> _Selection_:
We sat in silence, watching as my 3rd Uncle played a Theresa Teng song on his guitar and harmonica. It was a touching dedication to my grandmother. The song was one of her favourites. 3rd Uncle had sung it to her almost 12 years ago in the same black vest and white shirt. It was a repeat performance. Just like last time, all her children and grandchildren were present. But back then, it was for her birthday. This time, it was at her funeral.
My father was always the kind to put up a brave front. I wanted him to know he didn’t have to. I got up from my seat and walked over to him. I didn’t want him to sit alone. As I sat, he placed an arm around me, his other to his face. I could tell he was shedding tears. Earlier, as we chatted privately, he told me how he never cried when my grandfather died almost twenty years ago. But this time, it was different. We had spent the last few hours chatting, and he seemed almost nonchalant about the whole thing. But I understood my father. He was the kind that hid intense feelings behind casual conversation. It was a kind of coping mechanism. I put my arm around his shoulder and bowed my head as the pastor said the final prayer.
My grandmother was a feisty and determined woman. She had a stroke when she was only 29, after giving birth to her fourth child. Yet, in all she managed to raise six children with the little money her husband earned as a policeman. She had never step foot into a school in her life, yet she understood the importance of education and how to spend wisely. In her Eulogy, my third Aunt revealed how each and every sibling had borrowed money from their mother at one point or another in their lives. She never turned them away empty handed, even when the children didn’t always return the money. In fact, she made it a point to help out any other relative who was in need. She was every bit the matriarch of the family.

> _Goal of the exercise_: Continue the piece about the grandmother's funeral, starting right after its last sentence.

> _Records_:

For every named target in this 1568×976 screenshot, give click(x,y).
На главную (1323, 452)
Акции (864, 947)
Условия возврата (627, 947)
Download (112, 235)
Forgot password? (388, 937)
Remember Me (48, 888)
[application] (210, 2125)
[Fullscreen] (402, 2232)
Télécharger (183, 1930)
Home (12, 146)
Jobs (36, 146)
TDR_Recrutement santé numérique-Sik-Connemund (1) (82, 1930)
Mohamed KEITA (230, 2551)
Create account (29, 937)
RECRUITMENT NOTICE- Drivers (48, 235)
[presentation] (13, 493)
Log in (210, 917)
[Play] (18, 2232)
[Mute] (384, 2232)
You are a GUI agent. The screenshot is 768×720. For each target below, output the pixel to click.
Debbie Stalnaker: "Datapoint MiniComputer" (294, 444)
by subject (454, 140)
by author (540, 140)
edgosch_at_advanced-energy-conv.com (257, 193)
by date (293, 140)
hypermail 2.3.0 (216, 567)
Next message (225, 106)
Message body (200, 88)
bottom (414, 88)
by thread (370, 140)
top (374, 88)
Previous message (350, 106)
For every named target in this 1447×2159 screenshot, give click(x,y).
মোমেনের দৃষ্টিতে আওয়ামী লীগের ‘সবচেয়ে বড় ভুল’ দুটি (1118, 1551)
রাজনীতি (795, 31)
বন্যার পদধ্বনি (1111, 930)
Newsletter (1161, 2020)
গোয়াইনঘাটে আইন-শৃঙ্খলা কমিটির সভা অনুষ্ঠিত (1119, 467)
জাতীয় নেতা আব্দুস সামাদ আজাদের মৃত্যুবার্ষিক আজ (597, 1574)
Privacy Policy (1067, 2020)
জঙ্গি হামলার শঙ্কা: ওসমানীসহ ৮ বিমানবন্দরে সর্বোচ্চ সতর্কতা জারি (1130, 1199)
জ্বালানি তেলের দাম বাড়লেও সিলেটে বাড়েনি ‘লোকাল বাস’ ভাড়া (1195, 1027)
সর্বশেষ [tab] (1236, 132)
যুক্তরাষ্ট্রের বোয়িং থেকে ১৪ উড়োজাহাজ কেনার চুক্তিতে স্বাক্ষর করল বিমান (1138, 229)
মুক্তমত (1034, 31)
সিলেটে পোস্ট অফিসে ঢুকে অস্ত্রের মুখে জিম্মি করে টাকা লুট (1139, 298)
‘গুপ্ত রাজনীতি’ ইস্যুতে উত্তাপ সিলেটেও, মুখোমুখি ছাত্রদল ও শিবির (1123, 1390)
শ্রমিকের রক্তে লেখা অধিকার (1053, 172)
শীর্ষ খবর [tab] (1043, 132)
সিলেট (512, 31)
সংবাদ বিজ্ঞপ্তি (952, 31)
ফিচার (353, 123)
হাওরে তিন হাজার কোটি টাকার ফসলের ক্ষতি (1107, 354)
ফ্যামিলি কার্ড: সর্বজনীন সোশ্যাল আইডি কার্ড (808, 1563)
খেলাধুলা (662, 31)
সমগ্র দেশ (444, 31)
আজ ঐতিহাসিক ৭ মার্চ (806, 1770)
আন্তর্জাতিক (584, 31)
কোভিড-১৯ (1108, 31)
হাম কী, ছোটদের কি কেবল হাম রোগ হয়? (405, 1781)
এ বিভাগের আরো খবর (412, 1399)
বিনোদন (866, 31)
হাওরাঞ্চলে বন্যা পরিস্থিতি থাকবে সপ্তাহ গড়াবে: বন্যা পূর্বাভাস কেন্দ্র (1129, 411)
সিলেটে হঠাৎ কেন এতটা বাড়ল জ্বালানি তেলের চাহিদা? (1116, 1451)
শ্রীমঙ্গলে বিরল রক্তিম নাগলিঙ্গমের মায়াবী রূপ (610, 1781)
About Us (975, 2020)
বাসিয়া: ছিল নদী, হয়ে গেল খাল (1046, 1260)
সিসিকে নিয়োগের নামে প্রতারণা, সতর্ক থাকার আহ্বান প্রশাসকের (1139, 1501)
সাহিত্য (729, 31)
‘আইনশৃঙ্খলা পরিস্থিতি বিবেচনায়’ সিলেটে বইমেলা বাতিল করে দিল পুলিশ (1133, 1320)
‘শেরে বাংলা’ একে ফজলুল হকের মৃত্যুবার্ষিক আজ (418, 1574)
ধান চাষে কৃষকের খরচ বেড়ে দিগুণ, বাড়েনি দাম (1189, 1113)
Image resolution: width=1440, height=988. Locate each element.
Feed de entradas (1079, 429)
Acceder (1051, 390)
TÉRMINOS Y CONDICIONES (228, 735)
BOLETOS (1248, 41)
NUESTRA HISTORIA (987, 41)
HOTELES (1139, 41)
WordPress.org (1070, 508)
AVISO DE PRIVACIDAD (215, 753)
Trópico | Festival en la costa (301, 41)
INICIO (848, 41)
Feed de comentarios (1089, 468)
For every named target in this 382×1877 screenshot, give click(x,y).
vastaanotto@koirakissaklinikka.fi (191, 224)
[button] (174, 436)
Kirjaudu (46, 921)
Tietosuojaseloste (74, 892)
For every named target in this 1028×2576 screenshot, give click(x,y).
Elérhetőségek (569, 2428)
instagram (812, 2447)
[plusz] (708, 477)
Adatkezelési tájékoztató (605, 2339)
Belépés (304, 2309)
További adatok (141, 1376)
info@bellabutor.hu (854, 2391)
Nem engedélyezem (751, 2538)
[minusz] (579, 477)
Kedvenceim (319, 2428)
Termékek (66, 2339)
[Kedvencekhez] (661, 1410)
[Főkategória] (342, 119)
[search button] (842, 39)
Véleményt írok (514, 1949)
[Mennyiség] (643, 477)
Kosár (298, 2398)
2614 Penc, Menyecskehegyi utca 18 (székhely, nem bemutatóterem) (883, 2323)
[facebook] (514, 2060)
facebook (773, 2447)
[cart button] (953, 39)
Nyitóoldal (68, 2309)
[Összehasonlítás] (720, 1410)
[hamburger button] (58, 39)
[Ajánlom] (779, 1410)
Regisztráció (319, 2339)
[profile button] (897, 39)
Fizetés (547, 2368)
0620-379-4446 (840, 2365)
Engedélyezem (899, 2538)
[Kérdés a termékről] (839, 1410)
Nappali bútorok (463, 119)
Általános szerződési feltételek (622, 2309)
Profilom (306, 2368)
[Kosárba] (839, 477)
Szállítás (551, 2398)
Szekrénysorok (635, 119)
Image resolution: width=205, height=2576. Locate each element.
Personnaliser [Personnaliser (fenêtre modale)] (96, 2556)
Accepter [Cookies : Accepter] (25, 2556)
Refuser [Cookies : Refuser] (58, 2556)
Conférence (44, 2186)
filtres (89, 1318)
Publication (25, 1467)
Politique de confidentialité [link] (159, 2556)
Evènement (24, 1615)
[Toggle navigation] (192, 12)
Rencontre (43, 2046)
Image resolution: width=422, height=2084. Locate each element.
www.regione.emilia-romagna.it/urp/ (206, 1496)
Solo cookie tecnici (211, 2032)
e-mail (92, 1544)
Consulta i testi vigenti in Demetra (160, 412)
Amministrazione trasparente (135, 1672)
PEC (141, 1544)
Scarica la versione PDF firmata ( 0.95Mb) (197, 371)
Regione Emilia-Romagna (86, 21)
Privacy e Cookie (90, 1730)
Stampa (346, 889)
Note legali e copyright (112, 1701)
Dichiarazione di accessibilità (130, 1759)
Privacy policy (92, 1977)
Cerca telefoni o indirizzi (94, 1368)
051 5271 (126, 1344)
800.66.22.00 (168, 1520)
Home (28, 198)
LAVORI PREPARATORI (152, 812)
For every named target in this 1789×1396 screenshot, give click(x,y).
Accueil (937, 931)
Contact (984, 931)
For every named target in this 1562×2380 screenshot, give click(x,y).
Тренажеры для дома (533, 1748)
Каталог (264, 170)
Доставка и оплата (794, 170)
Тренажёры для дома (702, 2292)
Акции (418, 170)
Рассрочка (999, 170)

> _Result of the task_:
No one other than her children, grandchildren and relatives would ever know or remember my grandmother. But to her children, she was the greatest. In ending her eulogy, my third aunt proudly declared that grandma was the best mother in the world. And at that last line, all the siblings nodded and shed tears.
Sad as it was, her death came almost as a relief. She had been bed ridden and in an almost vegetative like state for almost four years. She was a pale shadow of who she used to be before her second stroke. My uncles and aunts had tried so hard initially to put her on the road of recovery. And when it was apparent that there was not going to be a recovery, they focused instead on making her comfortable. The last time I visited her, I couldn’t tell if she could still recognize me. Her eyes stared blankly, but my father insisted that she could still hear and could still feel touch. So I reached out and held her hand. It was actually the first time I had actually touched my grandmother. My relatives had never been particularly touchy. It turned out to also be the last.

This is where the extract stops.